-- start of Supplied entries --

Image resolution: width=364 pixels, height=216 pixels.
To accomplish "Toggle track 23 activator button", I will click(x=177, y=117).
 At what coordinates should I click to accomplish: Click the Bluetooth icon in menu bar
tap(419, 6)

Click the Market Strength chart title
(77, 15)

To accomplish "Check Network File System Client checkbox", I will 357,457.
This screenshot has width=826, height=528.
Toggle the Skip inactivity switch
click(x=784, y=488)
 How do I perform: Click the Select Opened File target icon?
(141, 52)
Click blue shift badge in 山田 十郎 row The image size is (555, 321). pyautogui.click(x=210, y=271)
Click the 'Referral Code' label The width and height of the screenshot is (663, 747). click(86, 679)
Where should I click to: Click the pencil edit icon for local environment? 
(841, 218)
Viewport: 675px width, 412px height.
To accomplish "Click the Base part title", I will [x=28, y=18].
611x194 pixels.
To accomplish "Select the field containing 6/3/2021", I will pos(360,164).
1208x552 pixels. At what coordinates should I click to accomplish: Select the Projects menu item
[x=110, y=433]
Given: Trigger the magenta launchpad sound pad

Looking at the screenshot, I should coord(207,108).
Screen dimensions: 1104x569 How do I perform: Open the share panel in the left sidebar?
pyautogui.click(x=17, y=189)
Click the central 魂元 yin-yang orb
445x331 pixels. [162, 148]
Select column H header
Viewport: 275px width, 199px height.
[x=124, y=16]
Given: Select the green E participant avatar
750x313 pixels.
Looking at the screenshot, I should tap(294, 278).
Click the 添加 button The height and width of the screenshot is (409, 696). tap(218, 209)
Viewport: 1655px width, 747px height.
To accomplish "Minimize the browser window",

-- end of Supplied entries --

| Your goal |
Collect every line of the data above that contains the string "File".

| Final answer |
To accomplish "Check Network File System Client checkbox", I will 357,457.
 How do I perform: Click the Select Opened File target icon?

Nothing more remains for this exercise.